Sin embargo, la situación sumó un dato clave durante la mañana del domingo. Cerca de las 11, el preso pidió ir al baño y fue allí donde ocurrió la escena que terminó detonando el operativo: al realizar sus necesidades fisiológicas, expulsó una bolsa sospechosa escondida entre materia fecal.
De inmediato, los uniformados preservaron el elemento y dieron aviso a la Justicia Federal para avanzar con las actuaciones correspondientes. Según trascendió, el envoltorio contenía cocaína y fue secuestrado bajo medidas de resguardo para evitar cualquier alteración de la prueba.
Pero la historia no terminó en el hospital. Paralelamente, dentro del Establecimiento de Ejecución Penal 1 se desplegó una requisa que terminó abriendo otra línea de investigación todavía más delicada. Durante el procedimiento, los agentes encontraron en la celda de Belmar otros envoltorios con 35,9 gramos de ketamina, una droga sintética cuyo consumo viene creciendo y que pocas veces aparece en procedimientos penitenciarios de la región.
Además, el hallazgo alimentó las sospechas sobre posibles maniobras de ingreso y circulación de droga dentro de la cárcel de Viedma, una problemática que preocupa cada vez más a las autoridades penitenciarias y judiciales.
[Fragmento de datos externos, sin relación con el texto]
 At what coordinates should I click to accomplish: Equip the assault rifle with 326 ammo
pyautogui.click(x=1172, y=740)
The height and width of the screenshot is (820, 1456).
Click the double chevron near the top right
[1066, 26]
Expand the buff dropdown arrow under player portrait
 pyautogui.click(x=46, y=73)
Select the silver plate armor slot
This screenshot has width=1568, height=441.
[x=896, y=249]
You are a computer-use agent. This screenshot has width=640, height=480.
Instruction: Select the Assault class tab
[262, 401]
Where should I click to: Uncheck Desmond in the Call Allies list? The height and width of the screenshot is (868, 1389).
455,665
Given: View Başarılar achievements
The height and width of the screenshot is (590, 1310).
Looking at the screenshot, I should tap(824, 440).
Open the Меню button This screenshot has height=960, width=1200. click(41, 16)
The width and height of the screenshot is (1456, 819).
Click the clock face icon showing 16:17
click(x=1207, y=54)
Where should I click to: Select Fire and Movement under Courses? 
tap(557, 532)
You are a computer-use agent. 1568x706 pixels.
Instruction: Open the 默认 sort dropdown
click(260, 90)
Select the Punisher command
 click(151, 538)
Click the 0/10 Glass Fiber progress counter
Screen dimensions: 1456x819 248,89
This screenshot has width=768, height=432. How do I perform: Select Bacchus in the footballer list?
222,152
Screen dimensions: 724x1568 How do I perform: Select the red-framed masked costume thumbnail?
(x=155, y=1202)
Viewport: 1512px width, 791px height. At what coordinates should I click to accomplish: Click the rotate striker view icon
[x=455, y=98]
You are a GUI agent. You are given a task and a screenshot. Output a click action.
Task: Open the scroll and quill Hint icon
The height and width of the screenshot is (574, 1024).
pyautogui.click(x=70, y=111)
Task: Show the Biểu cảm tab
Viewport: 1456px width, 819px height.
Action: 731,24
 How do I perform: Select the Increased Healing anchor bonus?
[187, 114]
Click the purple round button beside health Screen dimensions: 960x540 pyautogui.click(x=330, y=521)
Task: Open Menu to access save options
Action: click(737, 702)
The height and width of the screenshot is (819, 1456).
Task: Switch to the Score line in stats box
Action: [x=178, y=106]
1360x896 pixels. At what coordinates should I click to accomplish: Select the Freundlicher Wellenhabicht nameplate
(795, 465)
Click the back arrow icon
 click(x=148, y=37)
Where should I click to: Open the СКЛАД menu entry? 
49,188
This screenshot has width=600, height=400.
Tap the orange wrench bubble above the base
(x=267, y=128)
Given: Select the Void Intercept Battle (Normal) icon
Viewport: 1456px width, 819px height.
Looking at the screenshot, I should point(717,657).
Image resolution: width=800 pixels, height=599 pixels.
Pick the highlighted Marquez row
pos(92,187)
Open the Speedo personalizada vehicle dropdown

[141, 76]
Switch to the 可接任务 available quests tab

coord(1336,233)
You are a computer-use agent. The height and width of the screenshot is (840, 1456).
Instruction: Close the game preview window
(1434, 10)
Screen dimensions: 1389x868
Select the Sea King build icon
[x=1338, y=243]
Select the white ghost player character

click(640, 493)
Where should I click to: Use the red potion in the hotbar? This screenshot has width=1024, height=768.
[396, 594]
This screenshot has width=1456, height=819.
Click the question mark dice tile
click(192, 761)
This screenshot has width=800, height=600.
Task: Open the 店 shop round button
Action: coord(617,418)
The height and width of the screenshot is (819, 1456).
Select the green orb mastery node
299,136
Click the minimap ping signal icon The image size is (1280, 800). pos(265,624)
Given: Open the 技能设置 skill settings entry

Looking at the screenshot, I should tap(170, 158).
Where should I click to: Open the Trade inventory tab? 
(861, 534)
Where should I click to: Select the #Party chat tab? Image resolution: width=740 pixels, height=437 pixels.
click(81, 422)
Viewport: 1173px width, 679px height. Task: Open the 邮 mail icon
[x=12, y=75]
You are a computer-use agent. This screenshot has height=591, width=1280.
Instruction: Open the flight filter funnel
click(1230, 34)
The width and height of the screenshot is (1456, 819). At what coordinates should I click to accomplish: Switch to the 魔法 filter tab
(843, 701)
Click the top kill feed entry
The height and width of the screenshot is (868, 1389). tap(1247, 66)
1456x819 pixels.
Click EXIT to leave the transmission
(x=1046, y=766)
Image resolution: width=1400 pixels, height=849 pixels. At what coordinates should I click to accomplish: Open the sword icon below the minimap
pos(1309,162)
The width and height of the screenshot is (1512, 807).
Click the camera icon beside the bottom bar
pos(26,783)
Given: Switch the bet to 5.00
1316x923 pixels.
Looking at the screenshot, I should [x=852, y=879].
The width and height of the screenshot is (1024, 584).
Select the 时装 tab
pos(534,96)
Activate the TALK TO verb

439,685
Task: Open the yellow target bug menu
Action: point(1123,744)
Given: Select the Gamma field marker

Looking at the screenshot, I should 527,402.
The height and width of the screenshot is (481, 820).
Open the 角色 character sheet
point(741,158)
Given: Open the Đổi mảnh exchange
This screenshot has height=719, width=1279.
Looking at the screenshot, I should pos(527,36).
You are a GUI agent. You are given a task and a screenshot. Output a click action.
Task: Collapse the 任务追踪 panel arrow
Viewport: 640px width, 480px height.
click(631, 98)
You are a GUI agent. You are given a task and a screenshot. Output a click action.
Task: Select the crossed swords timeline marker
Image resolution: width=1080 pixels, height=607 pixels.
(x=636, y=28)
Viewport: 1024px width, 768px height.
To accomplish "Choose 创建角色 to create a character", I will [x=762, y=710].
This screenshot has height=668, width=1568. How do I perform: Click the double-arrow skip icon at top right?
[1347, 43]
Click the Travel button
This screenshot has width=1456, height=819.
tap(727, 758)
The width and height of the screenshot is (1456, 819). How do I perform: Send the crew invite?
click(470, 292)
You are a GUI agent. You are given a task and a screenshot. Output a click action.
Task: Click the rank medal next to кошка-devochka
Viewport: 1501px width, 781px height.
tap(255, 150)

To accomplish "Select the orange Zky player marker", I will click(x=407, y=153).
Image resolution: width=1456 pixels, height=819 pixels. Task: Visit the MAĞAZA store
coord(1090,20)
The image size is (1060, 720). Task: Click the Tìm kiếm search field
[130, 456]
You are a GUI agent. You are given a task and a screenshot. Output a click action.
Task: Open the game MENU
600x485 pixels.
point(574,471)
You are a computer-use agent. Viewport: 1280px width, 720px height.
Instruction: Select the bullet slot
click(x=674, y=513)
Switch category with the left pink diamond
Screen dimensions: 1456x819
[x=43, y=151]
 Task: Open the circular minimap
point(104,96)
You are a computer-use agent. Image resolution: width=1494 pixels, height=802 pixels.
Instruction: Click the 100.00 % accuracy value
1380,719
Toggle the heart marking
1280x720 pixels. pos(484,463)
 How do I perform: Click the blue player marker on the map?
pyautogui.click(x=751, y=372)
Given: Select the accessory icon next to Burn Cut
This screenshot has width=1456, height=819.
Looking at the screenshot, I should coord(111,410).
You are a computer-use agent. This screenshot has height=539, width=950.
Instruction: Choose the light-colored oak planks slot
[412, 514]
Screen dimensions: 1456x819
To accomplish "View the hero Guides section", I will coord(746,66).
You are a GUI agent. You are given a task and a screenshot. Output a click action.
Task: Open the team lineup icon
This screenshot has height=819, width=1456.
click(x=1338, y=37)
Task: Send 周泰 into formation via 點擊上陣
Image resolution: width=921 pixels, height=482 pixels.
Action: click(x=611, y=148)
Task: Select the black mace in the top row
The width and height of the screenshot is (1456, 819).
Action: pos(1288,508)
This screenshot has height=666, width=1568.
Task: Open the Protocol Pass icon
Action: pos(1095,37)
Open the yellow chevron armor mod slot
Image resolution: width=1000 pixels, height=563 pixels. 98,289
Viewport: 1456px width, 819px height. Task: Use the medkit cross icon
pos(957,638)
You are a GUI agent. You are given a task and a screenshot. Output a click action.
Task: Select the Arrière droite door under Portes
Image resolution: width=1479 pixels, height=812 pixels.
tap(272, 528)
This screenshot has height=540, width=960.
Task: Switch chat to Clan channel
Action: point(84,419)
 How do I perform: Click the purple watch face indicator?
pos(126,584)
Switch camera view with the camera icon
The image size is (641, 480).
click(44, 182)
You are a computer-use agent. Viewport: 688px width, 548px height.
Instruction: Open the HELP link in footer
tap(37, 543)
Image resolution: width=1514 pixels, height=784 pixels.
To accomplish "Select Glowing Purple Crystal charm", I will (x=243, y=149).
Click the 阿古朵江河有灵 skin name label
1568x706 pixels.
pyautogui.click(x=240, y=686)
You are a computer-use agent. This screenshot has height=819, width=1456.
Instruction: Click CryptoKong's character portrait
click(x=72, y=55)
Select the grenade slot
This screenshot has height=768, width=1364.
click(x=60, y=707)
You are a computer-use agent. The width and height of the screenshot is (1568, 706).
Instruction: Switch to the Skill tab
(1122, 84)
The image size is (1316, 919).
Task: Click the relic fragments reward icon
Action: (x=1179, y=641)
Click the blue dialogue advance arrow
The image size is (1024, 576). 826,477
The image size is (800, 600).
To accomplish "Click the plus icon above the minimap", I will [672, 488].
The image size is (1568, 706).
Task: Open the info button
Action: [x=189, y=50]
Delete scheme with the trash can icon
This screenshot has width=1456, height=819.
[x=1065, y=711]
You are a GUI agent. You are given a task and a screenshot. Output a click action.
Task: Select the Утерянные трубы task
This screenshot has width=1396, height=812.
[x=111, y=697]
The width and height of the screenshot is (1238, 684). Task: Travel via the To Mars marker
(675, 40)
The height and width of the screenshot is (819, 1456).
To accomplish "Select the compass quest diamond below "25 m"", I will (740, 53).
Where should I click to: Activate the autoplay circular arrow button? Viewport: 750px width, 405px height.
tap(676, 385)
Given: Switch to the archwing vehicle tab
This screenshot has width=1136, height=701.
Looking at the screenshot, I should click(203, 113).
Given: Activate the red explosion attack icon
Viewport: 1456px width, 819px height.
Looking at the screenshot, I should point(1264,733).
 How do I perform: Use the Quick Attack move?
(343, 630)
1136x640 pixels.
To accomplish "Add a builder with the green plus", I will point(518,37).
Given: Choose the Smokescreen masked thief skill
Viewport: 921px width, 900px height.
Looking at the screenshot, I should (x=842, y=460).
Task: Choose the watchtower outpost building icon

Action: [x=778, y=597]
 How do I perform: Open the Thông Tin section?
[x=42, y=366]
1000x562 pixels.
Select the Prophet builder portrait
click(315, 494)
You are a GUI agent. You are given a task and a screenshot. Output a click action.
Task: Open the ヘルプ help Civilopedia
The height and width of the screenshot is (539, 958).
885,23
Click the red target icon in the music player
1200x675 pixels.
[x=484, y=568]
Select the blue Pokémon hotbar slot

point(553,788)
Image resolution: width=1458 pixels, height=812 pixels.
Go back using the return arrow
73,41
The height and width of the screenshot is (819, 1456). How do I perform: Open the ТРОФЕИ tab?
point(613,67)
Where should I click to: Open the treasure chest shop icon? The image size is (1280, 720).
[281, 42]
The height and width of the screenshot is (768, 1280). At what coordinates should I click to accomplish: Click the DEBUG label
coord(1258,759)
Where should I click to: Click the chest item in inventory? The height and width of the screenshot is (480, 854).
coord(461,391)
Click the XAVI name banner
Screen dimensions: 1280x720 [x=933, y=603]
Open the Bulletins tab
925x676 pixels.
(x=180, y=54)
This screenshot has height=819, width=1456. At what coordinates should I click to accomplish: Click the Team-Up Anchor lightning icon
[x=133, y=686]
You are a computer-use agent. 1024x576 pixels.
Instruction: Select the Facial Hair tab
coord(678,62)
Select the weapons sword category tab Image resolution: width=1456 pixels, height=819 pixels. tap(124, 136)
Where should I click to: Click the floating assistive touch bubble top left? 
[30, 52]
Ahora, la investigación quedó en manos de la Justicia Federal, que deberá determinar el origen de los estupefacientes, cómo ingresaron al penal y si existen más internos involucrados en la maniobra. Mientras tanto, el caso volvió a poner bajo la lupa las estrategias utilizadas para mover droga dentro de los establecimientos carcelarios, incluso recurriendo a métodos extremos y de altísimo riesgo para la salud.
¿Quién es Belmar?
Pese a estar preso con una condena de 20 años, alojado en la cárcel de Viedma, Ángel David León Belmar volvió a aparecer en el radar de la opinión pública por defecar una bolsa con cocaína y tener casi 36 gramos de ketamina escondidos en su celda. El hombre de 36 años carga con un pesado historial criminal.Belmar fue uno de los condenados por el feroz intento de robo sufrido en 2013 por el comerciante Sergio Dato, dueño de una reconocida cadena de heladerías de Viedma. Aquella noche, cuando llegaba a su casa del barrio Don Bosco, el empresario fue interceptado por delincuentes armados y reaccionó retrocediendo con su vehículo para escapar. La maniobra derivó en una lluvia de disparos y en medio del caos la propia banda terminó matando de un tiro a su cómplice Damián Salvo. En la causa también apareció involucrado Fernando “Nano” Bustos, otro nombre pesado en la capital rionegrina.
Además de esa condena, sobre León Belmar pesan robos en poblado y en banda cometidos en 2010 y 2020, año en el que incluso logró fugarse del Penal 1.